Más allá y detrás de El Capitán se alzaban los Tres Hermanos y el Domo Norte, desde aquel ángulo una simple superfluidez de roca recubierta de nieve en su parte superior, que seguramente asumiría su característica propia cuando fuera contemplada desde abajo. Casi emparejado con el pico blanco del Descanso de las Nubes, y encima de la parte inferior de las Rocas Catedral, estaba la tranquila afirmación del brillante rostro del Semidomo.
El frío viento se alzó del valle y agitó el pelo de Edward. No estoy soñando. Por Dios, estoy finalmente aquí, y esto no es un sueño. Se sintió impulsado a asegurarse, y golpeó ligeramente su bota contra uno de los postes de la barandilla.
Durante más de veinte años, en sus sueños, aquél había sido el lugar de su mayor felicidad, su paz. En ningún otro lugar se había sentido nunca tan tranquilo, pensó; y sus regresos casi mensuales, en sueños, a aquel valle, aquellos monolitos, no dejaban de recordarle lo que había perdido.
Su padre, al que había perdido —y que también le había perdido a él—, y su madre, que le había ignorado. La paz y la tranquilidad de la ignorancia infantil, o quizá fuera la iluminación; no le importaba.
A las cinco y media, Edward había trasladado todo su equipo del aparcamiento de Curry Village a la cabina de lona que había reservado (innecesariamente) con tres semanas de antelación. Revisó la cabina, una plataforma elevada de madera cubierta con una remendada lona blanca, aislada en medio de los árboles cerca del talud de Punta Glaciar. La única bombilla de la cabina proporcionaba luz suficiente, aunque no fuera brillante, y las dos camas de armazón metálico con mantas del ejército estaban en buen estado y eran confortables.
Siguió la carretera más allá de las tiendas de Curry Village y por encima de un puente de piedra y luego cruzó el prado. Un mirlo de alas rojas posado en un arbusto cercano puso objeciones a su presencia. Sonrió e intentó imitar su canto de un modo amistoso, pero el ave no aceptó sus avances. No importaba; sabía que él pertenecía allí tanto como el pájaro.

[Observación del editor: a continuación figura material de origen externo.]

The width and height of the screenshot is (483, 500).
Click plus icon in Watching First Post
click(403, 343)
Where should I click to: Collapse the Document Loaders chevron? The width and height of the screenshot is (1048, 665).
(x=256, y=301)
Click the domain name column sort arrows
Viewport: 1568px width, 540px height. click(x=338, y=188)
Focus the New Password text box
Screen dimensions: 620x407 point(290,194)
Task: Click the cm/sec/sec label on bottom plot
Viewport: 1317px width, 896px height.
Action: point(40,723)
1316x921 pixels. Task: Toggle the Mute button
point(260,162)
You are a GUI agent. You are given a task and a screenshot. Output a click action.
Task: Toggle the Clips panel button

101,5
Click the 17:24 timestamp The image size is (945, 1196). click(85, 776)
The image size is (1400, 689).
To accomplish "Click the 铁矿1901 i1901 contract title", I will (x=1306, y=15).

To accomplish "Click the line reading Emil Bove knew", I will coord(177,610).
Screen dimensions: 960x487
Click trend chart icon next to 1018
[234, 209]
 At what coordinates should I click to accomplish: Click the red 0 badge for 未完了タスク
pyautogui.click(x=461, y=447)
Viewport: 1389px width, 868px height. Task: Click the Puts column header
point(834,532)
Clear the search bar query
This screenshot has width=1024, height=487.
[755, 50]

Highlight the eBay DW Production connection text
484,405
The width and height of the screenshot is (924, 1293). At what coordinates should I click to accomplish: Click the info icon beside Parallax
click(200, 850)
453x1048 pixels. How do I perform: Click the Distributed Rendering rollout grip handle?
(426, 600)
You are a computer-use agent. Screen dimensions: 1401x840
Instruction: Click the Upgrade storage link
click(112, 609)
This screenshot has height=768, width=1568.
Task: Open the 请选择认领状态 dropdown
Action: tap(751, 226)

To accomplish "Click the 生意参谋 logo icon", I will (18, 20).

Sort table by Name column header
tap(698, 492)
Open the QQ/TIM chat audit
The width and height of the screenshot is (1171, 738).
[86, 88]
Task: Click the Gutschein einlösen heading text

Desde el centro de un prado, rodeado por montecillos de hierba, giró sobre sí mismo para examinar su nuevo mundo. El valle estaba oscuro y tranquilo; el intenso cielo azul profundo del anochecer colgaba inmóvil sobre él. Oyó los distantes ecos de gente riendo y hablando, sus voces resonando en las paredes de granito de Punta Glaciar, Roca Centinela y los Arcos Reales al otro lado del valle. En la base de los Arcos Reales pudo divisar las luces del hotel de turismo Ahwanee. A unos cuantos cientos de metros a la izquierda, varios fuegos de campaña y luces eléctricas revelaban el emplazamiento de Yosemite Village.